SOP on Process Validation

Process Validation is a documented program which provides a high degree of assurance that a specific process will consistently produce a product meeting its pre-determined specifications and quality attributes.

Components of Validation: Some of the components commonly considered in a process validation study include – 

1. Analytical Test Procedures are used to determine the potency of the active ingredients, levels of impurities or degradation products etc. The qualification of an analytical test procedure requires demonstration of suitable accuracy, precision, specificity, sensitivity, and ruggedness of the method.

2. Instrument Calibration: One of the variable is instrument accuracy and this is controlled through calibration. The dependability and accuracy of the equipment used to monitor, control, and evaluate the process must be assured.
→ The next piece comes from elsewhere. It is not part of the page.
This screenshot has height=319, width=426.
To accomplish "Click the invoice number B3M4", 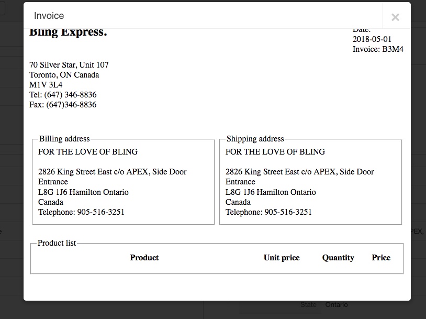I will tap(393, 49).
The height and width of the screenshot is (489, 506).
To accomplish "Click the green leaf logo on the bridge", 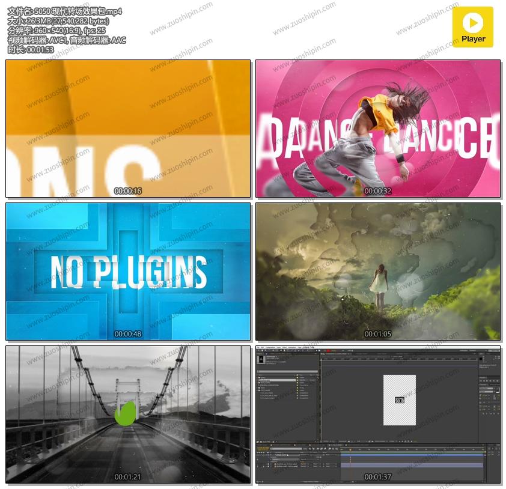I will 124,413.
3. Critical Support Systems: The critical support systems must operate at a certain level in order to maintain the required level of quality of the final product. The qualification of a critical plant support system consists of three phases – design, installation and monitoring.

4. Operator qualification: The operation is the most important component in a process and the qualification of the operator by training and experience is essential. The qualified operator is trained in all aspects of the job – technical, supervisory, productivity, GMP etc.

5. Raw Materials & Packaging Materials: Qualification of materials involves the setting of specifications for all critical parameters of these materials, and their purpose in the product.

6. Equipment: The qualification of equipment starts with the design or selection process, followed by installation and verification that the equipment functions as desired.

7. Facilities: The qualification of a facility includes four phases – design, construction verification, and ongoing maintenance and monitoring.

8. Qualification of  Manufacturing Stages: For each type of pharmaceutical dosage form there are various distinct stages in the manufacturing process that need to be qualified in order to validate the complete process – 

a. For Capsules the stages are: Dispensing, blending, polishing, and packing.

b. For Dry syrups the stages are: dispensing, blending, filling & sealing, visual inspection, and packaging.

c. For Liquid Orals the stages are: dispensing, Component preparation, Compounding, filtration, Filling & sealing, Visual inspection, Leak testing & Packaging.

d. For Tablets: Dispensing, Mixing, Granulation, blending, compression, Coating, packaging.

9. Product Design: The product design consists of the formulation, container / closure system, basic manufacturing procedure, quality control specifications and methodology.